Best-ease

Service jam - 2026
A 48-hour project exploring how conversation and small prompts can help people move from feeling stuck to taking action.

Overview

Problem
People struggle to recognize when they’re stuck and how to move forward.Cognitive overload, ambiguity, and social pressure make it difficult to identify the next step.
Challenge
In 48 hours, we needed to understand a complex, personal problem and design something testable in the real world.

Understand

research
We interviewed people about moments when they felt stuck and how they moved forward. Themes emerged around support, reassurance, and accountability. Progress often came from talking it through with someone else.

Conversation wasn’t just helpful, it was how people made sense of their next step.

Define

Insight
As we synthesized our research, we experienced the same challenge as our users. With too many possible directions, we struggled to define a clear problem. Being stuck is less about lacking answers, and more about not knowing how to process them.

Build

ideate
We explored how to turn conversation into a structured but flexible interaction.Concepts focused on prompts, shared dialogue, and randomness to guide reflection.

Evaluate

Testing process
We tested the cube in live conversations, observing how prompts shaped the flow and depth of reflection.
Test insights
Prompts helped structure conversation, but depth depended on how they were interpreted. Stronger outcomes came when prompts were turned into follow-up questions.

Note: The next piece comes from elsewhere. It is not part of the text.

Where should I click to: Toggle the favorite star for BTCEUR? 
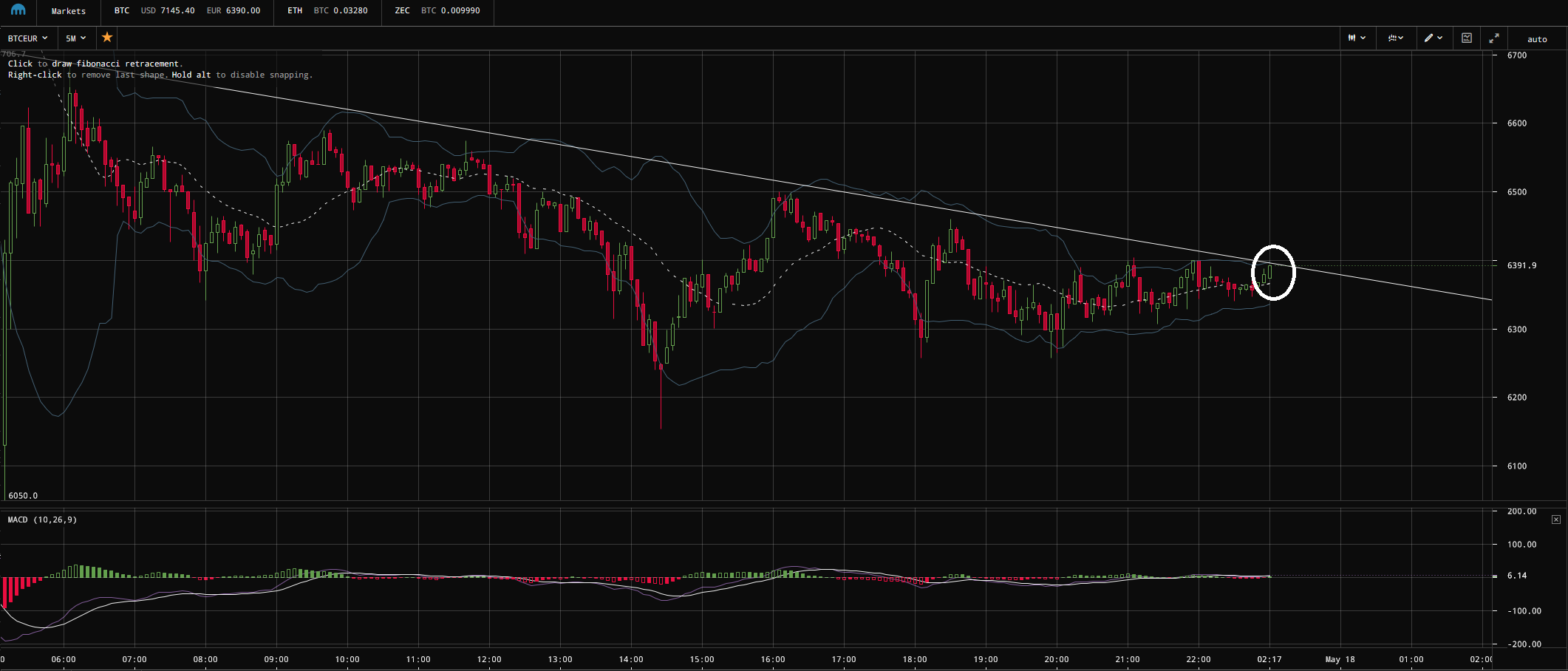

Depth depended on how questions were asked and built upon. The structure worked best as a flexible framework.
outcome
Within minutes, people moved from feeling stuck to gaining a small sense of clarity. Even simple interactions helped people articulate what mattered.

Reflect

This project reminded me how uncomfortable but necessary ambiguity is in the design process.Working under a tight timeline forced us to trust our instincts, simplify quickly, and focus on what actually helped people.

What started as a more complex idea became something much simpler, and in many ways, more effective. It was also just a reminder of how much I enjoy collaborating, making sense of messy problems, and building something meaningful with others.